### About this task
Could you reproduce, word for word, everything below from the line containing "The image size is (989, 1204)." down to the line containing "Screen dimensions: 1148x1058", with both of those lines included and no others?

### Extracted information
════════
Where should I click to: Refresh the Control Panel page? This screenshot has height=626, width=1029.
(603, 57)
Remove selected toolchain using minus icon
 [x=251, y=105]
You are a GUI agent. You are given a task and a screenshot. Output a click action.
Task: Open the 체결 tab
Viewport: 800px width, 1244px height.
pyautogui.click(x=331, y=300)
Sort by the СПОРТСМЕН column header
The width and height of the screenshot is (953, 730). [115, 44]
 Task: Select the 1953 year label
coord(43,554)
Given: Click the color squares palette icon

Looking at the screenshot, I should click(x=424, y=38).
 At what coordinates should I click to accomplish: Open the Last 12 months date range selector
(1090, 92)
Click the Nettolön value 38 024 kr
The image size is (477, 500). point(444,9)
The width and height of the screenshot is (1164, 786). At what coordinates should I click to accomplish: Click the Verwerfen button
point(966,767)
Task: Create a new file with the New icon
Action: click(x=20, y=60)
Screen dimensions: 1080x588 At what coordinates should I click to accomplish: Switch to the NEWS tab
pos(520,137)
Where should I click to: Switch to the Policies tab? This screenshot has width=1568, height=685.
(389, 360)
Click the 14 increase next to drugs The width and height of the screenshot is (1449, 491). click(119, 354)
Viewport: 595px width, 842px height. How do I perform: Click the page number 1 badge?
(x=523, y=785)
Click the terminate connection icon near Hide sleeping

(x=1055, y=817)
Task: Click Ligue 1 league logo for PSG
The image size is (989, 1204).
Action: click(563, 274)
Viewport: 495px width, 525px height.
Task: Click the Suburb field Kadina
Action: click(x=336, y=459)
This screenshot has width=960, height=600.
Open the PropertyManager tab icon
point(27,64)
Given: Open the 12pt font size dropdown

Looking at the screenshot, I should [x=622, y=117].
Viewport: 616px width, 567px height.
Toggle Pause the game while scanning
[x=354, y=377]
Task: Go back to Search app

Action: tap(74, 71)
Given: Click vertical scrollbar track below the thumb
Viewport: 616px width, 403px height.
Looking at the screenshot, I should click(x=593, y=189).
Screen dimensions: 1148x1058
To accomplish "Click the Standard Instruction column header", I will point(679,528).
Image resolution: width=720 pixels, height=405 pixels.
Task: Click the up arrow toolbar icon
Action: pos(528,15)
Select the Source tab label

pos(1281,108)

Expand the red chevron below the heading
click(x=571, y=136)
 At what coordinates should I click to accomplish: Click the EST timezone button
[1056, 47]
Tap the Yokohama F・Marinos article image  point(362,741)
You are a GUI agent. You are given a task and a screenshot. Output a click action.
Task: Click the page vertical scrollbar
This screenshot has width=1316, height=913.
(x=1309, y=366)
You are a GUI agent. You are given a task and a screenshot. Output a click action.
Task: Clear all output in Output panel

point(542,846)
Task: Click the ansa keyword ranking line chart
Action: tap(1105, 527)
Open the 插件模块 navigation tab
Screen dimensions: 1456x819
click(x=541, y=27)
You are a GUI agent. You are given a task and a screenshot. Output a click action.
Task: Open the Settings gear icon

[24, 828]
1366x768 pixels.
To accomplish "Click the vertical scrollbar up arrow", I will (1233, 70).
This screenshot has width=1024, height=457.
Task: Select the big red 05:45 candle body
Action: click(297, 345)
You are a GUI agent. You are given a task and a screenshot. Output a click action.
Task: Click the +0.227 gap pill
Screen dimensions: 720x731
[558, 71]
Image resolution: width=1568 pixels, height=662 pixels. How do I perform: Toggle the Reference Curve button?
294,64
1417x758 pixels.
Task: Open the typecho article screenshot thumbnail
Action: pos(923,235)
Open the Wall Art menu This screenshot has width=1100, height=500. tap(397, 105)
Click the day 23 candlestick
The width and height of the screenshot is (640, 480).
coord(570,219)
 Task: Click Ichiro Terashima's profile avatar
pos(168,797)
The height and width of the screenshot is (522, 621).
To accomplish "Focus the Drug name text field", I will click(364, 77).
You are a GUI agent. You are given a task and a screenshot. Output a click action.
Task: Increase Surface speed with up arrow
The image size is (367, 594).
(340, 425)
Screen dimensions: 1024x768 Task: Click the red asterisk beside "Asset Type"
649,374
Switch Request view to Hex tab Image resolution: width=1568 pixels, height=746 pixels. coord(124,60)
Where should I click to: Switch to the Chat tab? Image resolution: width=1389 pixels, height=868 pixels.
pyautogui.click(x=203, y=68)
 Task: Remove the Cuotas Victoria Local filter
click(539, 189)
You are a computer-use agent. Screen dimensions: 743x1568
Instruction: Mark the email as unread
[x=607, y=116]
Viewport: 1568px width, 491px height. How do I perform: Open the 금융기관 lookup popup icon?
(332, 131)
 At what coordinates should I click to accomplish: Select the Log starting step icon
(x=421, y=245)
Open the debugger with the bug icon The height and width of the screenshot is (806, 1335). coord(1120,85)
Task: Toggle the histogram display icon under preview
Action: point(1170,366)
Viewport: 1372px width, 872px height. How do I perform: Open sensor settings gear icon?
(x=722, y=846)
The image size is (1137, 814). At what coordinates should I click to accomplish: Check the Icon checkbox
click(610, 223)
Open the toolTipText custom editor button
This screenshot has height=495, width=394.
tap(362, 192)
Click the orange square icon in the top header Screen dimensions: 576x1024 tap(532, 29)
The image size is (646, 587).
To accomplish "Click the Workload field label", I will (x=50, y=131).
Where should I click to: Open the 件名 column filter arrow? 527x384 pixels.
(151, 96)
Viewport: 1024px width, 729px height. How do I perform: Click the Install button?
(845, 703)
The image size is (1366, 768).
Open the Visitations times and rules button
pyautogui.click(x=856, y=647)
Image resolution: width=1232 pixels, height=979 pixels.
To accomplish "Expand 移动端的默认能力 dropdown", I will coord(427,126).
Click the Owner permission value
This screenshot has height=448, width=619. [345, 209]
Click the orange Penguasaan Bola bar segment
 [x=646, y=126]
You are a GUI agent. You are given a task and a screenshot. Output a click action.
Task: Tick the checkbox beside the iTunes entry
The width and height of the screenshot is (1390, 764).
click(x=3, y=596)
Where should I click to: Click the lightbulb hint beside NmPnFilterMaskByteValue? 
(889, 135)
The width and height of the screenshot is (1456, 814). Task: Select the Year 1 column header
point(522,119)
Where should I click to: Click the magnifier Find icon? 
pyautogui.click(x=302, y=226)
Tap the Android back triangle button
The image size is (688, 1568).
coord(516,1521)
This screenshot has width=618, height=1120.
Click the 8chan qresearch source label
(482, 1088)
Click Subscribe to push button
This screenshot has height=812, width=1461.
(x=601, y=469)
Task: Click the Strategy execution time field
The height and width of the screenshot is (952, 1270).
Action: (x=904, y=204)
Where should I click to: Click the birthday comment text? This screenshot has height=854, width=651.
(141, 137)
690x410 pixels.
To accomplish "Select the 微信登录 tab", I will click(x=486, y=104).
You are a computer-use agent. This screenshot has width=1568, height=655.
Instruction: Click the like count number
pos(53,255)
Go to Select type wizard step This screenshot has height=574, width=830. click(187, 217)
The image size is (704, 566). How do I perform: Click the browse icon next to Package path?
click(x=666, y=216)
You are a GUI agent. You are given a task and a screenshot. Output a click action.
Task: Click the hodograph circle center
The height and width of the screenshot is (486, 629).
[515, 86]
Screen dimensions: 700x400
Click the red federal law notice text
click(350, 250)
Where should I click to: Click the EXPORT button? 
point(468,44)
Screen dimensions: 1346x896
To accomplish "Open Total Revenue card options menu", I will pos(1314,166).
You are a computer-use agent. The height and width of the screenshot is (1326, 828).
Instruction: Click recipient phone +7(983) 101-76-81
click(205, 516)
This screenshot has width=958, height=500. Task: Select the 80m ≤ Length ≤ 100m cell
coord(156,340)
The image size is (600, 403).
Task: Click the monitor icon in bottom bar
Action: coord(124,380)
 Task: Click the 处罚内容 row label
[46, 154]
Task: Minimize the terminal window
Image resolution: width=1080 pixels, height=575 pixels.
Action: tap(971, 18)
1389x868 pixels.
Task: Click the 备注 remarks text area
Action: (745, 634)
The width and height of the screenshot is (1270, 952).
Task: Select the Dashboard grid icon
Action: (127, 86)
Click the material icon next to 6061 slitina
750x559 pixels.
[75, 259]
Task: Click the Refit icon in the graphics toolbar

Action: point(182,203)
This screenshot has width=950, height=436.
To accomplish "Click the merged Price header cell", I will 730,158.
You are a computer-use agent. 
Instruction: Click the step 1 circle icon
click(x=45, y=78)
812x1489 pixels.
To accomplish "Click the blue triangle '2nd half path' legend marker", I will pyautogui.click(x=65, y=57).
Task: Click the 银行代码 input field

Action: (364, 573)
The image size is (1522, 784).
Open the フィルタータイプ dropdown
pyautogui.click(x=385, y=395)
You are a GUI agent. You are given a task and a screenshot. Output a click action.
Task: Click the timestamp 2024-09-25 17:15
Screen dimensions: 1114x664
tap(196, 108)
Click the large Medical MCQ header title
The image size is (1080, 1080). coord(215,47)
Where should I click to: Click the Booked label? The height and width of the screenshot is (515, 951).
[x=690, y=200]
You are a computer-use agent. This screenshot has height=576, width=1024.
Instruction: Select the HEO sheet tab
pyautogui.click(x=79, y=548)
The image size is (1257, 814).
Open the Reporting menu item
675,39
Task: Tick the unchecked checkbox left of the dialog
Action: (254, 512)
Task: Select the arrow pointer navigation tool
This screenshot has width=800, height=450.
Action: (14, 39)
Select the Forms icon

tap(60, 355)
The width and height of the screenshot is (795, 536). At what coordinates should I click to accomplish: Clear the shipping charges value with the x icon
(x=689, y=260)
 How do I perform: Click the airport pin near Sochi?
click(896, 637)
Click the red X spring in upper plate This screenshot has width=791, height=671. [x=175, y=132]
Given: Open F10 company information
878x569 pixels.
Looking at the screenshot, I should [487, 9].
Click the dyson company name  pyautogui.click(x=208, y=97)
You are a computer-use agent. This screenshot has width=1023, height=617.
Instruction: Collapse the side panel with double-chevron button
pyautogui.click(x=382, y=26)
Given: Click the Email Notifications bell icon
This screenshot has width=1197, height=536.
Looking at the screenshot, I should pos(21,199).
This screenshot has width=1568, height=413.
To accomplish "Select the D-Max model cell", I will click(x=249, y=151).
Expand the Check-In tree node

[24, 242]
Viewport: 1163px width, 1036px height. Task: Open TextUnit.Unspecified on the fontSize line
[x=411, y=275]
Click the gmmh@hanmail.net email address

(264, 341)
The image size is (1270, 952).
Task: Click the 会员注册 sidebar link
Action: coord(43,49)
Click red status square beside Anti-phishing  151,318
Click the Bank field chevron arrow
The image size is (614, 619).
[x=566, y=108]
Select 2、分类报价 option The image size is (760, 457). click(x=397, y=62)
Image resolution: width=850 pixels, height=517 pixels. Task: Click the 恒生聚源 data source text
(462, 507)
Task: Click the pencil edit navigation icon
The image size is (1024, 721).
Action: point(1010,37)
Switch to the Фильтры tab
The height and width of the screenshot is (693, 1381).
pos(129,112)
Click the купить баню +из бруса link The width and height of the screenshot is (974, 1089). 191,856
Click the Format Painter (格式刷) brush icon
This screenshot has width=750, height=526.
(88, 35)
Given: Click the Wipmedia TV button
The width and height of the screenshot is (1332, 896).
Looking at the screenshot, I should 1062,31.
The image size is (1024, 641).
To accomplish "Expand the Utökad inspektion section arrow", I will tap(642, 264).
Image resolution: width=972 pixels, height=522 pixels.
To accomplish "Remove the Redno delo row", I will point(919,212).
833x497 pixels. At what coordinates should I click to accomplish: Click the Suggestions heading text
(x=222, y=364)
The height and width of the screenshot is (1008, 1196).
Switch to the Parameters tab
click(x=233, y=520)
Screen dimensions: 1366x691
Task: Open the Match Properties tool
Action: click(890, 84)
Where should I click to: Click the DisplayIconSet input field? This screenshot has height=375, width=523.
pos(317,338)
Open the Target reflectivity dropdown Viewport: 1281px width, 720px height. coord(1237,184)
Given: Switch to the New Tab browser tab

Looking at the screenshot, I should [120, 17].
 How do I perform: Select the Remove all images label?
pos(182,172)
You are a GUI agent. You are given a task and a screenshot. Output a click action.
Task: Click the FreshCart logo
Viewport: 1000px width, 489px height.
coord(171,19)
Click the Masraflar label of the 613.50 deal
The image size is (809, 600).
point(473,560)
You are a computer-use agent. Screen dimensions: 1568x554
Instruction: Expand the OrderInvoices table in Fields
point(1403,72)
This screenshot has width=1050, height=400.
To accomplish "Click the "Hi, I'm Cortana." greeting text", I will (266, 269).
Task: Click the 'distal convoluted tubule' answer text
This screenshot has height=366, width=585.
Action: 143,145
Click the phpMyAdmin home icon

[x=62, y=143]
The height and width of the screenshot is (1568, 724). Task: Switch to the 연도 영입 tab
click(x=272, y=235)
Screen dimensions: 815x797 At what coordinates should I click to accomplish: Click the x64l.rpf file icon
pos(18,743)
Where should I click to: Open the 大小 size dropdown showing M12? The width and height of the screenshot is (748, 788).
════════
### Answer to this problem
The image size is (989, 1204).
Action: click(563, 274)
Viewport: 495px width, 525px height.
Task: Click the Suburb field Kadina
Action: click(x=336, y=459)
This screenshot has width=960, height=600.
Open the PropertyManager tab icon
point(27,64)
Given: Open the 12pt font size dropdown

Looking at the screenshot, I should [x=622, y=117].
Viewport: 616px width, 567px height.
Toggle Pause the game while scanning
[x=354, y=377]
Task: Go back to Search app

Action: tap(74, 71)
Given: Click vertical scrollbar track below the thumb
Viewport: 616px width, 403px height.
Looking at the screenshot, I should click(x=593, y=189).
Screen dimensions: 1148x1058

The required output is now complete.